### EXERCISE DIRECTIONS
Where the data below has the string "list", return the whole line.

### SUPPLIED ENTRIES
↓↓↓

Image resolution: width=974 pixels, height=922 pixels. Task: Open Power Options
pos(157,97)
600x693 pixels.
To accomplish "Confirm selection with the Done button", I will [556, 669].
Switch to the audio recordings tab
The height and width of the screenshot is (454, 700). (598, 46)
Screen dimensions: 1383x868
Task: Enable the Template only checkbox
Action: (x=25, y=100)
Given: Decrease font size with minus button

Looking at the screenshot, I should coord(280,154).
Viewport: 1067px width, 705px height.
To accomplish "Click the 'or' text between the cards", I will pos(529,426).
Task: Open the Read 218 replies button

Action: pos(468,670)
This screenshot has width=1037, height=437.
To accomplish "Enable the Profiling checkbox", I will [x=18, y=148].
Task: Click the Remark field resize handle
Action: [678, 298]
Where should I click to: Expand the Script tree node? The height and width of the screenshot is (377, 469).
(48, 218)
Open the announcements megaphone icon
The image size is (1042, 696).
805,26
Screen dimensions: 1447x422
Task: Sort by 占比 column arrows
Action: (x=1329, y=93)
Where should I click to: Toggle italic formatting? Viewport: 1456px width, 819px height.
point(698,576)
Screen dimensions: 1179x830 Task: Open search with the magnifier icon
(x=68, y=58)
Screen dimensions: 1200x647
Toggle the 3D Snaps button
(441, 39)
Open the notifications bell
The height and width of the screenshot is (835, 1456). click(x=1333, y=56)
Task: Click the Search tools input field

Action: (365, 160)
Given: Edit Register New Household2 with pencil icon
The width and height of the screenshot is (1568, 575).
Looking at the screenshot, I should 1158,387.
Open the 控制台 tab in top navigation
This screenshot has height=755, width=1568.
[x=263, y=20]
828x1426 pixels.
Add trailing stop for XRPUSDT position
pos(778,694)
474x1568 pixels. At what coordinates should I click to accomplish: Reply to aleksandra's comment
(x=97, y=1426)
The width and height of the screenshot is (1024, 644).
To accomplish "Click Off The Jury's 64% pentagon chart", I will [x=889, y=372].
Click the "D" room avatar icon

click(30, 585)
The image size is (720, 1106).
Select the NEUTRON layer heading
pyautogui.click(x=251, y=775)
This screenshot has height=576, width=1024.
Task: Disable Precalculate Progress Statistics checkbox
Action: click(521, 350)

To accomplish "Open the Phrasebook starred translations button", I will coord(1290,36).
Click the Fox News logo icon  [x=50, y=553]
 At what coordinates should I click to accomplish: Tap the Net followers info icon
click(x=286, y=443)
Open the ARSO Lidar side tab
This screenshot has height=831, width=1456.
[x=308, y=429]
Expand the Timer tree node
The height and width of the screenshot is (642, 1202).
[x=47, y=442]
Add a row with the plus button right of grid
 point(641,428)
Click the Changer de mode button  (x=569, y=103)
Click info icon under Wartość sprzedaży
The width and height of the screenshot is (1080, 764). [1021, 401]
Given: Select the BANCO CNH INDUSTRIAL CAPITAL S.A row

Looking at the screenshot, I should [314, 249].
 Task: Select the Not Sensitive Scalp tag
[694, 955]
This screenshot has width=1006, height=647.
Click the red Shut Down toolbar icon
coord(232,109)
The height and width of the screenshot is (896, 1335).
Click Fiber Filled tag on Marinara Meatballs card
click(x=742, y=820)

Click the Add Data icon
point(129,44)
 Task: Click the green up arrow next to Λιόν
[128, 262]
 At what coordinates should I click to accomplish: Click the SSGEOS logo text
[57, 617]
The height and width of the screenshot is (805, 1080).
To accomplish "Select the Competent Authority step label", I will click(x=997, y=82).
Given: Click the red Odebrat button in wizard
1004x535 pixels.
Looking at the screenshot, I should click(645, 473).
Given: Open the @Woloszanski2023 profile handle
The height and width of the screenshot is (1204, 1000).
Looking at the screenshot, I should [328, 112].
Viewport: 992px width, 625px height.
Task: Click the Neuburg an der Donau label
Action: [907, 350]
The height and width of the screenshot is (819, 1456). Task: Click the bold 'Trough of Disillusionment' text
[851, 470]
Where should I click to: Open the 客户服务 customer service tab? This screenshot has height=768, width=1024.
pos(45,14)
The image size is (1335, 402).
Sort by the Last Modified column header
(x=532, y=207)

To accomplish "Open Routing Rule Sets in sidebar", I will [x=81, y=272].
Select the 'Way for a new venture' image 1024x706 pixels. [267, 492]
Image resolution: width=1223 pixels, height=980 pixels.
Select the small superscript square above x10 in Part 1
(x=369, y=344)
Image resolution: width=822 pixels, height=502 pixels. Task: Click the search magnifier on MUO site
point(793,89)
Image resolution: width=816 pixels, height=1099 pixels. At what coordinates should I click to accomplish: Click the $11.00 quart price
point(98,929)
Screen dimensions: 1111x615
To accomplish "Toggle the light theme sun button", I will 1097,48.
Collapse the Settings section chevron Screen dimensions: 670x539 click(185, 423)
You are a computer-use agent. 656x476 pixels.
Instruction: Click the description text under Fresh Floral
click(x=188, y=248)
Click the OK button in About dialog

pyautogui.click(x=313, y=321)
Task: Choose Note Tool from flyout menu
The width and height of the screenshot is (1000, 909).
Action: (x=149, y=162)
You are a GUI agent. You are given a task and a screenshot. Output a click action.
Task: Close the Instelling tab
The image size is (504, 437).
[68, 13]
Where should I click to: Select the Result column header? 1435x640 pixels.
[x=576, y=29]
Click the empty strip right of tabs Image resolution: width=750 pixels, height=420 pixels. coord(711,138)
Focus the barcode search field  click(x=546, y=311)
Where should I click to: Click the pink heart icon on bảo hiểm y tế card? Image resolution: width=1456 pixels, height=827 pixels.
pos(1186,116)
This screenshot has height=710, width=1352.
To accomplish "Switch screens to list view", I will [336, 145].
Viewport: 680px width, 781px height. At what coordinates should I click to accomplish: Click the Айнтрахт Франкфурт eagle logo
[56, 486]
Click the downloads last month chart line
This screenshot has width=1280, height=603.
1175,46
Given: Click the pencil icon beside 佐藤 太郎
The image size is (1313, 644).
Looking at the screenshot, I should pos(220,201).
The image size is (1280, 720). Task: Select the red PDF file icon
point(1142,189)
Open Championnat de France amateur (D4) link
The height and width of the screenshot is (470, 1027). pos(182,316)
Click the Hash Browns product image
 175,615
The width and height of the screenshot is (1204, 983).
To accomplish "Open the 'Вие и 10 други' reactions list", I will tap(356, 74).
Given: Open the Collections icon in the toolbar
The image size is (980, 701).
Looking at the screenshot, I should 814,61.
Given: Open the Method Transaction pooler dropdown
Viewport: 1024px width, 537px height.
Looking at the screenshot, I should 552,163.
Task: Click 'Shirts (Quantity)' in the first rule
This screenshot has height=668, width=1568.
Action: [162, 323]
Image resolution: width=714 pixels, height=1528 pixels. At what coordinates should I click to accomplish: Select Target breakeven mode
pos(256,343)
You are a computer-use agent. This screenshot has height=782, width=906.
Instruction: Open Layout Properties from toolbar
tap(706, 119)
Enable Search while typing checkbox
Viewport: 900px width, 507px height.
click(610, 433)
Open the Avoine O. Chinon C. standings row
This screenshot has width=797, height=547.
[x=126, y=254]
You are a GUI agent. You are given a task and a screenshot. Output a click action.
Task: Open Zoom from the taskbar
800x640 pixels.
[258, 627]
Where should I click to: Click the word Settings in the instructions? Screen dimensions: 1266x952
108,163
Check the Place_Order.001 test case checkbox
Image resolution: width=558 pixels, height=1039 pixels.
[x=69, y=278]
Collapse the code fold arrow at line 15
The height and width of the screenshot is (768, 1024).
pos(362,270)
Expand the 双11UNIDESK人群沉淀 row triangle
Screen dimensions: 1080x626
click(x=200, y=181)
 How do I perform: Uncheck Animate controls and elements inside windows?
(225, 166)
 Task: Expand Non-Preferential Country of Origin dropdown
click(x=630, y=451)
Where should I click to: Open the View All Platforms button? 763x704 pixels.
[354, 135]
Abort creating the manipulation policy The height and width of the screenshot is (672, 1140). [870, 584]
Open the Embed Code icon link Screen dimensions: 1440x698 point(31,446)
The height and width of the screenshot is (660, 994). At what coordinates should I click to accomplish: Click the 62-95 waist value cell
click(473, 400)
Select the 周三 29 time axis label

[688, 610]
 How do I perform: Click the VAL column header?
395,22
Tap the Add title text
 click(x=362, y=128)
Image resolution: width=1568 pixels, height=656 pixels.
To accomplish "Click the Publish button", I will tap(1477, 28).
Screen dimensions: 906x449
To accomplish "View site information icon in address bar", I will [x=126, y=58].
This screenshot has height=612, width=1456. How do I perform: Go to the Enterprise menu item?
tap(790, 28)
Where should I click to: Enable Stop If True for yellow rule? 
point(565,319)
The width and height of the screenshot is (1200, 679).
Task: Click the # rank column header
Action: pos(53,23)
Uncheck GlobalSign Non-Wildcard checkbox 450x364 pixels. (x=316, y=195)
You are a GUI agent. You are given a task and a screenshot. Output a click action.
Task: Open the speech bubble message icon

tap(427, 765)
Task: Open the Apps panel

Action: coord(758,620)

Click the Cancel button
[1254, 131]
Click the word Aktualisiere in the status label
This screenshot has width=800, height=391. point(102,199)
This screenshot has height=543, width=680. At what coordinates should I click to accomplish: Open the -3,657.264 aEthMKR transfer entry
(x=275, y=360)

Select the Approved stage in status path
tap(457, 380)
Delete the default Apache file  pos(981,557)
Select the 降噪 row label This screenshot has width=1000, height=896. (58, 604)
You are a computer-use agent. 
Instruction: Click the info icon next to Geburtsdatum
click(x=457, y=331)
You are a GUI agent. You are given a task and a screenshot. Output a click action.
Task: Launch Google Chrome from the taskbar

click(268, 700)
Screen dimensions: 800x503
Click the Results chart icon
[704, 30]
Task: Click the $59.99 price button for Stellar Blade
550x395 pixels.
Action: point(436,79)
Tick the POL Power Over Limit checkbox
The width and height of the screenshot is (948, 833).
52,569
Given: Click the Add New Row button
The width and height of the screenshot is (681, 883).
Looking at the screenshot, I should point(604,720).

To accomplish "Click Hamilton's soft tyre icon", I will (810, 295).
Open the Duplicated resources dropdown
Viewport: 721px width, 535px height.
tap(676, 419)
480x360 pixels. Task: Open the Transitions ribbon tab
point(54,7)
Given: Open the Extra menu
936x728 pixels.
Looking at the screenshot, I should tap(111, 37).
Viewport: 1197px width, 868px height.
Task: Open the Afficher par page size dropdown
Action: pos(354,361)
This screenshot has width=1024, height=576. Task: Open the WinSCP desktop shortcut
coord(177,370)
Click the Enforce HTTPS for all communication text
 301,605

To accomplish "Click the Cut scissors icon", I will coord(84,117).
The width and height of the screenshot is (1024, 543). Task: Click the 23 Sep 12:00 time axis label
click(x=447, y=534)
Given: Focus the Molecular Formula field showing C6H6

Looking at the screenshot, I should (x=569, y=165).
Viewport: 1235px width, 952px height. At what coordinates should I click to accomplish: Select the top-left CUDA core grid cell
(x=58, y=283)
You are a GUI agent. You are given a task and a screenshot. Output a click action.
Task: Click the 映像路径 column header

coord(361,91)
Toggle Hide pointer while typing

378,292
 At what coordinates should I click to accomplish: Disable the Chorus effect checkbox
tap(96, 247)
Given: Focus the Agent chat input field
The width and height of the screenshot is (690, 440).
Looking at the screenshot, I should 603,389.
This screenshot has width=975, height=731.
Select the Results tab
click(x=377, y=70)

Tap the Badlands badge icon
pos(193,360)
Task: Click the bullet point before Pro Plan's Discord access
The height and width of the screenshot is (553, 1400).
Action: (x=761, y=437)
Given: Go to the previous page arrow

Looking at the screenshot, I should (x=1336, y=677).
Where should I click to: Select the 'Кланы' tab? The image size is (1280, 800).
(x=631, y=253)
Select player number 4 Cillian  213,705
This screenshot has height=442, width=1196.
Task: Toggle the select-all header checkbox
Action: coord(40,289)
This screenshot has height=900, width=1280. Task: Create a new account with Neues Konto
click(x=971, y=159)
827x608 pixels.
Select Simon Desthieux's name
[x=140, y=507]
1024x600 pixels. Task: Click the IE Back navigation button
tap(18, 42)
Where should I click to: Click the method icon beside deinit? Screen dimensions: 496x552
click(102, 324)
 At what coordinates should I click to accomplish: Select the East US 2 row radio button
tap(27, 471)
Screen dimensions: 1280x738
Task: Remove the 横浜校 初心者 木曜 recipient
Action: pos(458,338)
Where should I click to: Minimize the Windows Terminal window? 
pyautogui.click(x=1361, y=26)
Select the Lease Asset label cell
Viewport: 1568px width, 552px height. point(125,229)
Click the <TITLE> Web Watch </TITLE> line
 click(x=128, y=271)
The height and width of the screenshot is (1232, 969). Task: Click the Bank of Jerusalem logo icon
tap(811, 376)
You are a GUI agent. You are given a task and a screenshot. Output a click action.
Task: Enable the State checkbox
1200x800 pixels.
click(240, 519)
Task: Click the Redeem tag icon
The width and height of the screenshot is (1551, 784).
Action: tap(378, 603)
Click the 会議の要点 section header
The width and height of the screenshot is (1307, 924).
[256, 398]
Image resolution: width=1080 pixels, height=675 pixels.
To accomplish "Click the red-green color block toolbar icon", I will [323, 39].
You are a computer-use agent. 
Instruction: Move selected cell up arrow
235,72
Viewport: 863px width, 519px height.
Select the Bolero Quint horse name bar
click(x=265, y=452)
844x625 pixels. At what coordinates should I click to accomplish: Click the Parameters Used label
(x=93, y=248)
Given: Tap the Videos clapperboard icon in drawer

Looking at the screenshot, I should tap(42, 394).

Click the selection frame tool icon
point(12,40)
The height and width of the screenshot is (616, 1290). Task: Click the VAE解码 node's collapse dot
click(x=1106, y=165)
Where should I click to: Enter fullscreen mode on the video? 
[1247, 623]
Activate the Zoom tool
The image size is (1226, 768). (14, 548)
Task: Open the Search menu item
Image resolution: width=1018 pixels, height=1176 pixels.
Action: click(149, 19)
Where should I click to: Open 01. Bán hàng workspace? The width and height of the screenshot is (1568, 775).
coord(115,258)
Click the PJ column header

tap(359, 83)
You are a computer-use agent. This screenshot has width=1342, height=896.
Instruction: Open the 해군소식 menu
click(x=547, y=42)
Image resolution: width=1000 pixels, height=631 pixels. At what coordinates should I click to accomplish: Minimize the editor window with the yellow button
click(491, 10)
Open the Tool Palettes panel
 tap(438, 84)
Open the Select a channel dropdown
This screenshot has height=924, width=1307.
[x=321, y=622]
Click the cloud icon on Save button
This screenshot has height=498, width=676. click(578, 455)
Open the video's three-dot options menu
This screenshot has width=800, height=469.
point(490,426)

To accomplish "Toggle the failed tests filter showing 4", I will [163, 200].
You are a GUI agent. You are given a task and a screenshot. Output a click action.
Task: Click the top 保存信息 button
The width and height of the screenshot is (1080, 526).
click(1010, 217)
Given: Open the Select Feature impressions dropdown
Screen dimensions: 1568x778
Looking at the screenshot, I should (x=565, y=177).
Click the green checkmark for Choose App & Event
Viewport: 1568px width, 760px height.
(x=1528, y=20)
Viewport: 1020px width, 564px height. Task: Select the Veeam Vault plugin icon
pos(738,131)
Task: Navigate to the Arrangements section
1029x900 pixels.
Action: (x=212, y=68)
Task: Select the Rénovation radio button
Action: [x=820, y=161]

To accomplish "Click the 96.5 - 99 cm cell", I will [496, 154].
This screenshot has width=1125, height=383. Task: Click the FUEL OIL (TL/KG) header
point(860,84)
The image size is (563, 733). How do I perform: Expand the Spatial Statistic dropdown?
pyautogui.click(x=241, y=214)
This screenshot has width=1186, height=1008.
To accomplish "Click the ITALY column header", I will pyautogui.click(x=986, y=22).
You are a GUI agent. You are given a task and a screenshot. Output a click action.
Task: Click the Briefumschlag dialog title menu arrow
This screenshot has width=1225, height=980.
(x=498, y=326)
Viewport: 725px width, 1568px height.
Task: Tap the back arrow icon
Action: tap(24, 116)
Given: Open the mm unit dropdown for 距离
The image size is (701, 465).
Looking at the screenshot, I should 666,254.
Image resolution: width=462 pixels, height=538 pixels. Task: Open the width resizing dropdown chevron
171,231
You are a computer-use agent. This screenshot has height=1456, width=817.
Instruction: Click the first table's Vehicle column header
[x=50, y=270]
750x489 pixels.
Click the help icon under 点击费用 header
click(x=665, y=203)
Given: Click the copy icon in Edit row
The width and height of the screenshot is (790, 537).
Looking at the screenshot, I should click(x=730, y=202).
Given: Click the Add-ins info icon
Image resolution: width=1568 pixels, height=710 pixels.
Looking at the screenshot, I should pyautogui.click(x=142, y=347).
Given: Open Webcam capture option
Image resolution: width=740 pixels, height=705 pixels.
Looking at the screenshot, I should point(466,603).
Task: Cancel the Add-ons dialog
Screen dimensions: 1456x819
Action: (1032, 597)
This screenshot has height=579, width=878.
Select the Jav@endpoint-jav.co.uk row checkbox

↑↑↑

### SOLVED PROBLEM
To accomplish "Switch screens to list view", I will [336, 145].
To accomplish "Open the 'Вие и 10 други' reactions list", I will tap(356, 74).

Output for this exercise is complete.